Кешерю подозревал, что за этой странной страстью таится нечто вполне поддающееся объяснению. Более того, он чувствовал: если бы ему удалось найти такое объяснение, он лучше бы понимал жизнь, которую нынче не понимал решительно. Он чувствовал: от того, некогда почти осязаемого, постоянного стержня, который он прежде осознавал как свою личность, нынче его отделяет целая пропасть. Гамлетовский вопрос для Кешерю звучал не в привычной форме — быть или не быть, — а по-другому: есмь я или не есмь?

Как бы в рассеянности Кешерю потрогал одну из машинописных стопок, лежащих на столе. Это была довольно толстая пачка бумаги — рукопись пьесы. На обложке стояло название: «Самоликвидация»; ниже — обозначение жанра: «Комедия в трех действиях». Еще ниже: «Место действия: Будапешт, 1990-е годы». Он взял листок, чтобы перелистнуть дальше, но так и не перелистнул, уступив сомнительному удовольствию, которое вызывало в нем описание места действия.

(Бедно обставленная редакционная комната в бедном издательстве. Обшарпанные стены, шаткие книжные стеллажи, ряды книг с зияющими прогонами, пыль, неухоженность. Хотя ничто не говорит ни о каком переезде, ни в недавнем прошлом, ни в близком будущем, тем не менее на всем тут лежит печать неуюта, временности. В комнате — четыре стола. На столах — пишущие машинки, некоторые из них накрыты чехлами; рядом — стопки книг, рукописи, папки. Окна выходят во двор. На заднем плане — дверь в коридор. За окнами — солнечный утренний свет, а здесь, в комнате, сумрачно, под потолком горит электрическая лампочка.
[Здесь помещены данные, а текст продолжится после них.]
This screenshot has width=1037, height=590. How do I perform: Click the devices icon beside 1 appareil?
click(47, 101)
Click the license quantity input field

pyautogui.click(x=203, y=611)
В комнате — Кюрти, его жена, Шара, и д-р Облат. Сразу видно, они здесь посторонние; ожидая чего-то или кого-то, они сидят вокруг письменного стола, о котором потом выяснится, что он принадлежит Кешерю.)
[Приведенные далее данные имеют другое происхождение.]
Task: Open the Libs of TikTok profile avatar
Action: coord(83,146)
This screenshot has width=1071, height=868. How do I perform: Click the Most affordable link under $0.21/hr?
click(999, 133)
Кешерю чувствовал, что чтение захватывает его; это была та странная одержимость, которая роковым образом предопределила всю его жизнь. Ему искренне нравились диалоги, которые открывали пьесу.

Кюрти. Ненавижу! Терпеть не могу! Тошнит меня от этой дыры. От этого дома… А ведь — бывший дворец, если вам не известно. Эти лестницы… Эта комната… Все тут…

Облат (Шаре). О чем это он? Ты понимаешь?

Шара. Просто скучно ему.

Облат. Мне тоже скучно. И тебе скучно.

Шара. Да… Но ему — радикально скучно. Теперь это — его единственный радикализм. Только это ему от великих времен и осталось. Скука. Он всюду таскает ее за собой, как злобную лохматую собачонку, и время от времени науськивает на остальных.

Кюрти. Велели быть тут к одиннадцати…

Шара (мягко, почти умоляюще, словно разговаривая с капризным ребенком). Никто тебе ничего не «велел». Кешерю попросил принести в издательство материал. По возможности — часам к одиннадцати.

Кюрти. А сейчас — половина двенадцатого. И нигде никого. Вам, конечно, плевать. Вы будете сидеть себе терпеливо и ждать… как все в этой стране. Все всё стерпят: обман, вранье, расстрел… Вы уже готовы стерпеть даже те расстрелы, которые еще только произойдут — после того, как вас самих расстреляют.